(Records from a data source)
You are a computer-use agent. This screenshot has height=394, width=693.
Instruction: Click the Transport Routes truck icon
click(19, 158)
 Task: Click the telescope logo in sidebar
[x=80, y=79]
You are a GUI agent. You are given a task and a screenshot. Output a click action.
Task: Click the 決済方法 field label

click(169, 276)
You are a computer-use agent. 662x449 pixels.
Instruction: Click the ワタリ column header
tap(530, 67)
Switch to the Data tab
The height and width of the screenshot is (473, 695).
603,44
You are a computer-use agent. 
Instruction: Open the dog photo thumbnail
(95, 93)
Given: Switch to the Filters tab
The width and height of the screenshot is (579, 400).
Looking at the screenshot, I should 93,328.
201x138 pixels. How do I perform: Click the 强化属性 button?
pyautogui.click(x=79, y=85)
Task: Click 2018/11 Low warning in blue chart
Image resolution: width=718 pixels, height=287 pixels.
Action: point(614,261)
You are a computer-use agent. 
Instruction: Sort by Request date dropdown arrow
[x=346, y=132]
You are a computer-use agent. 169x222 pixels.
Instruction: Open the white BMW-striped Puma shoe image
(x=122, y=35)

- [Problem details]:
Repeat the data in full, exactly as supplied.

- [Written solution]:
You are a computer-use agent. This screenshot has height=394, width=693.
Instruction: Click the Transport Routes truck icon
click(19, 158)
 Task: Click the telescope logo in sidebar
[x=80, y=79]
You are a GUI agent. You are given a task and a screenshot. Output a click action.
Task: Click the 決済方法 field label

click(169, 276)
You are a computer-use agent. 662x449 pixels.
Instruction: Click the ワタリ column header
tap(530, 67)
Switch to the Data tab
The height and width of the screenshot is (473, 695).
603,44
You are a computer-use agent. 
Instruction: Open the dog photo thumbnail
(95, 93)
Given: Switch to the Filters tab
The width and height of the screenshot is (579, 400).
Looking at the screenshot, I should 93,328.
201x138 pixels. How do I perform: Click the 强化属性 button?
pyautogui.click(x=79, y=85)
Task: Click 2018/11 Low warning in blue chart
Image resolution: width=718 pixels, height=287 pixels.
Action: point(614,261)
You are a computer-use agent. 
Instruction: Sort by Request date dropdown arrow
[x=346, y=132]
You are a computer-use agent. 169x222 pixels.
Instruction: Open the white BMW-striped Puma shoe image
(x=122, y=35)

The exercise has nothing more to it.